== INSTRUCTION A ==
Could you return the part of the Dubai post below starting with "Dubai started out" and going on through "world class airport.", copied word for word?

== PAGE EXCERPT ==
-.-.-

Over a bit of post thanksgiving turkey and serious mixed drinks, the topic of Dubai came up.
I spent a year shuttling back and forth between Dubai and London, playing strategy consultant in Dubai and learning to para-glide on the Isle of Wight while courting my wife in London.
Dubai is a lot like the bar in the first star wars film crossed with an American Shopping mall:
Everyone there is a little special and everyone there is looking to trade, barter or hussle something. The location makes it a natural stop over and cross roads for Asia, India, Pakistan, China, Europe and the Gulf.
Dubai started out as a simple trading port, then was a hardship post administered by the British, the discovery of oil in the region changed everything as it always does.
Dubai as an Emirate is dwarfed by its larger neighbors and outclassed in the geological oil lottery by Qatar and Abu Dhabi, it boldly brought in some outside consultants and made itself into a logistics hub with the Jebel Ali Duty Free Port and a massive world class airport.

-.-.-

== RECORDS TO USE ==
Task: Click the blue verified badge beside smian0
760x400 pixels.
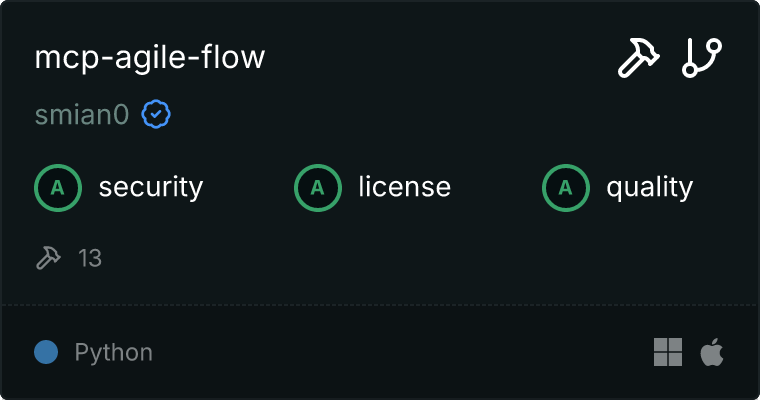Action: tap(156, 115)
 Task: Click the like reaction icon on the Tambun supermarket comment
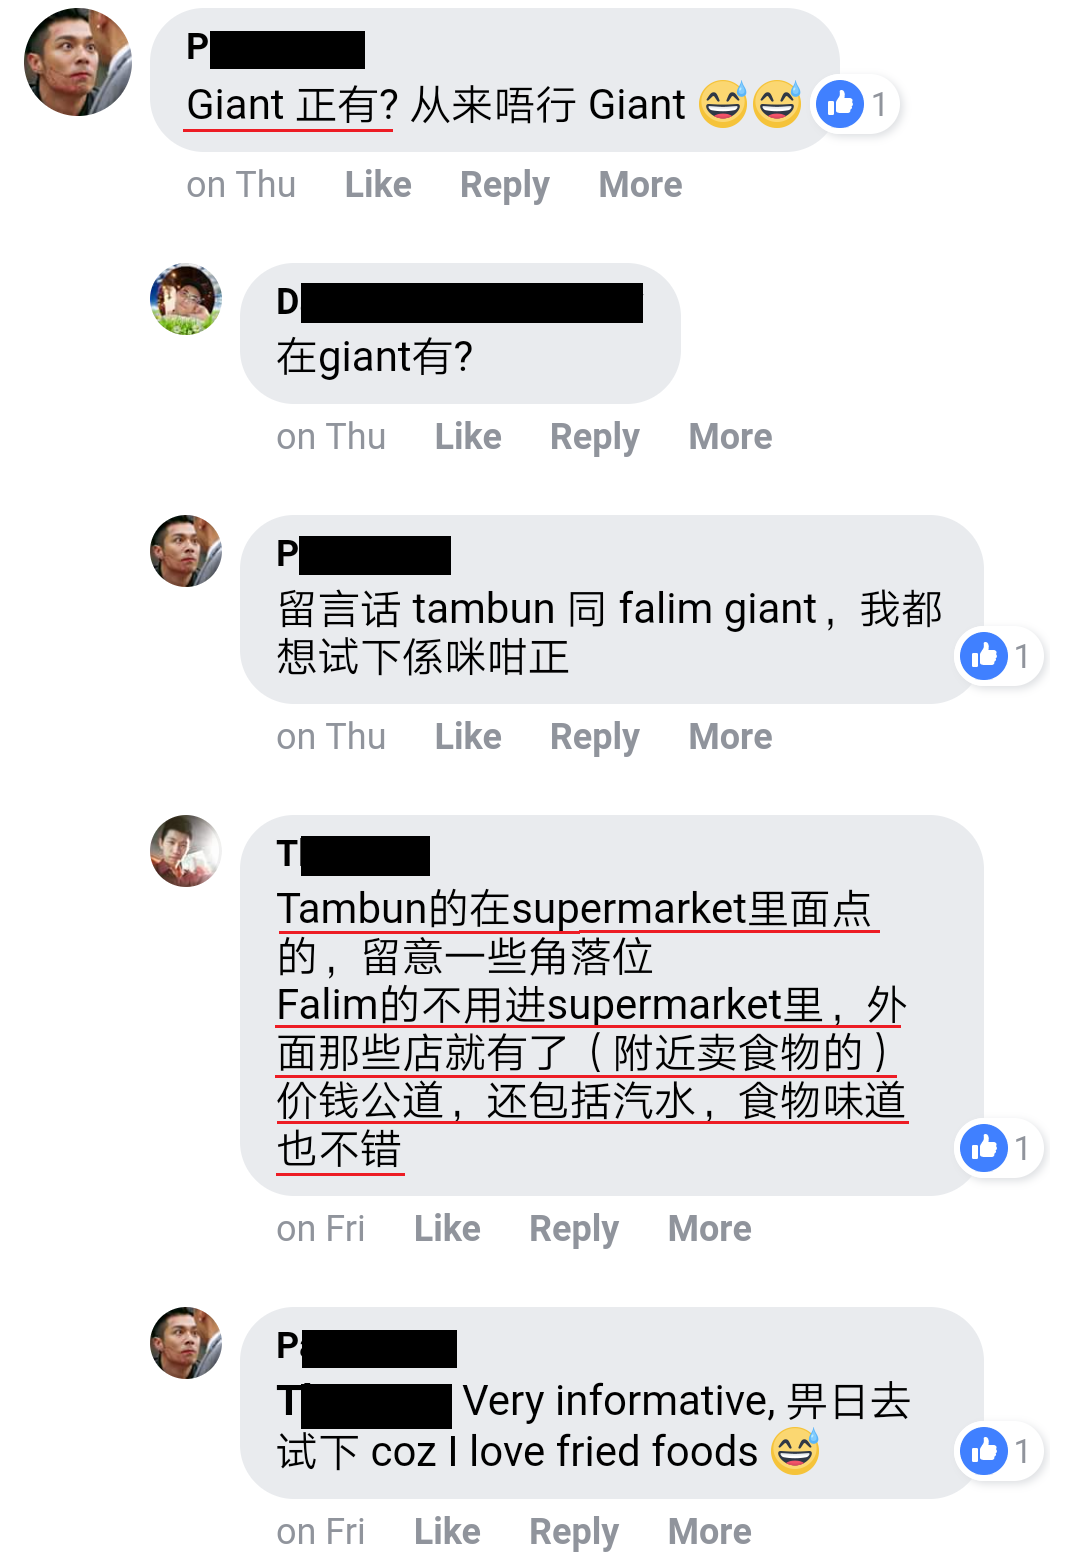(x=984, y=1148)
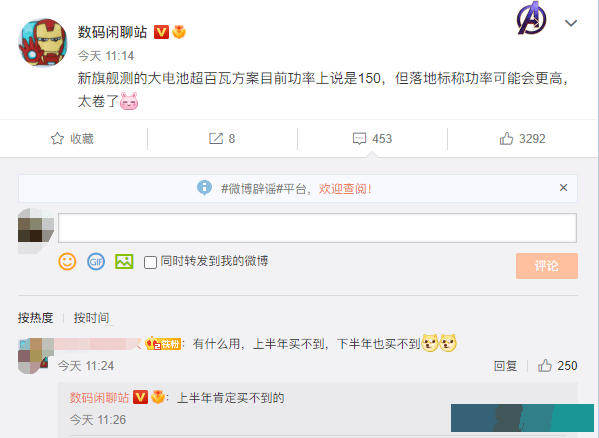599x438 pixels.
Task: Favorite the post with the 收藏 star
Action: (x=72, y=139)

-.-.-

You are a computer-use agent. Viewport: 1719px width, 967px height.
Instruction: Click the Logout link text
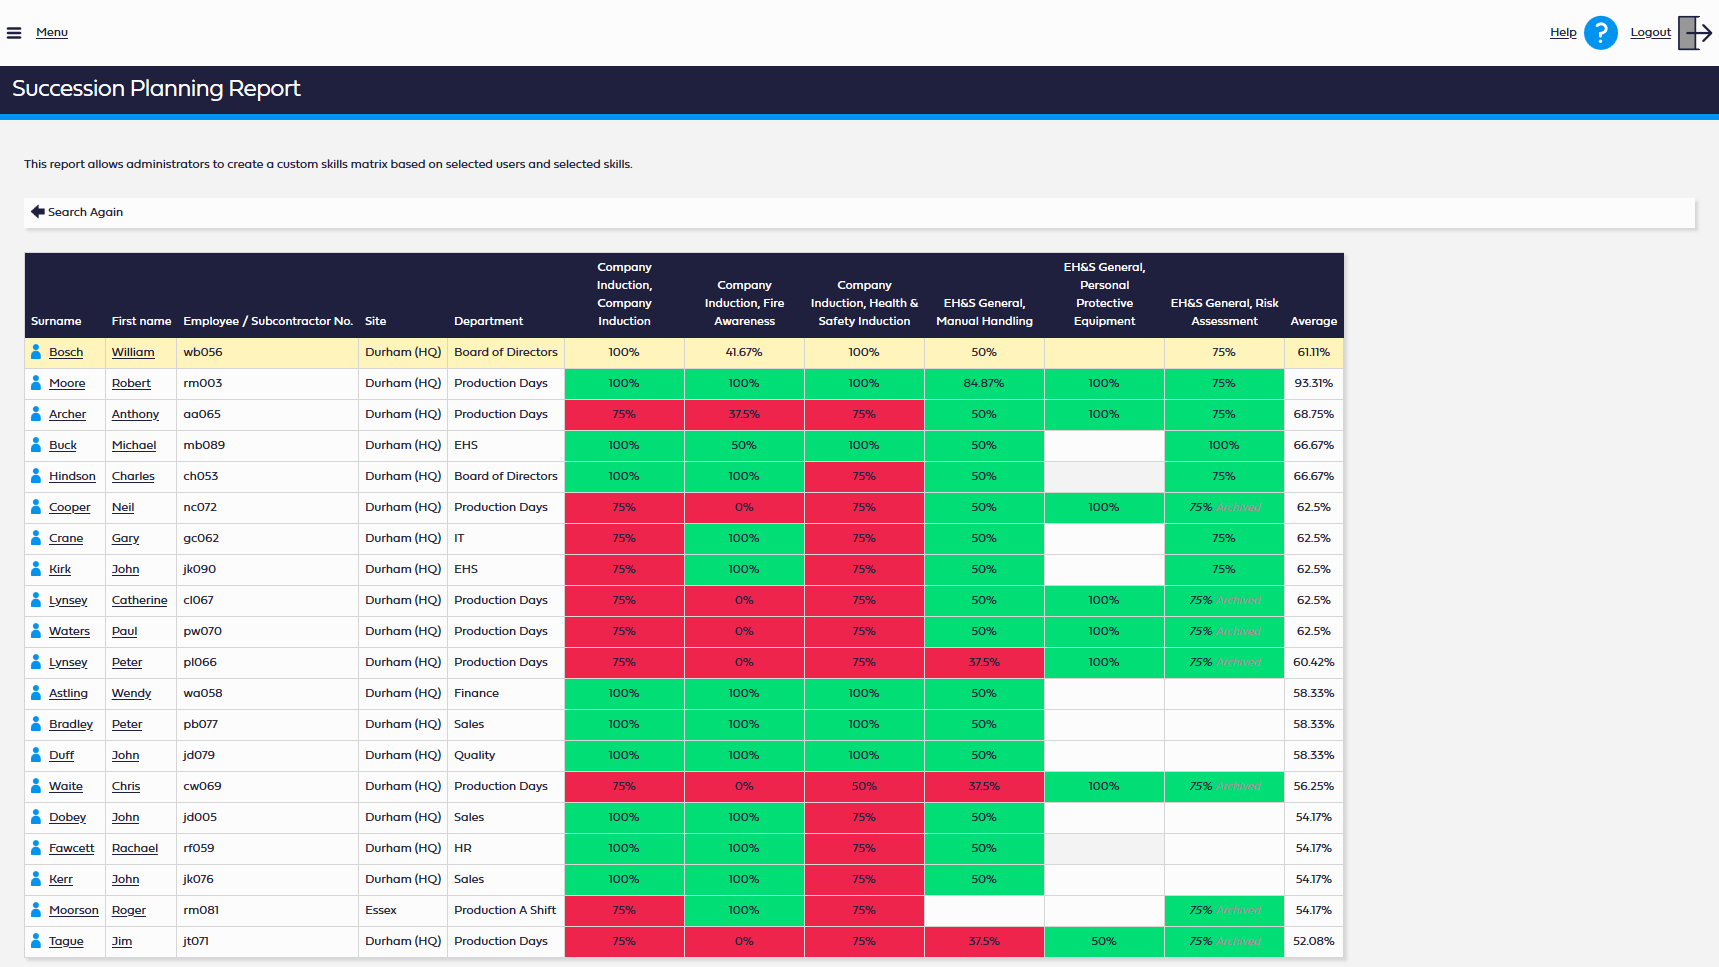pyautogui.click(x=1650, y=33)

-.-.-

== INSTRUCTION B ==
Can you retype the rows above, starting with the line that contains "Task: Click the like" and going on through the line that contains "Action: (x=72, y=139)", leaving the pictures out?

== TASK RESULT A ==
Dubai started out as a simple trading port, then was a hardship post administered by the British, the discovery of oil in the region changed everything as it always does.
Dubai as an Emirate is dwarfed by its larger neighbors and outclassed in the geological oil lottery by Qatar and Abu Dhabi, it boldly brought in some outside consultants and made itself into a logistics hub with the Jebel Ali Duty Free Port and a massive world class airport.

== TASK RESULT B ==
 Task: Click the like reaction icon on the Tambun supermarket comment
(x=984, y=1148)
599x438 pixels.
Task: Favorite the post with the 收藏 star
Action: (x=72, y=139)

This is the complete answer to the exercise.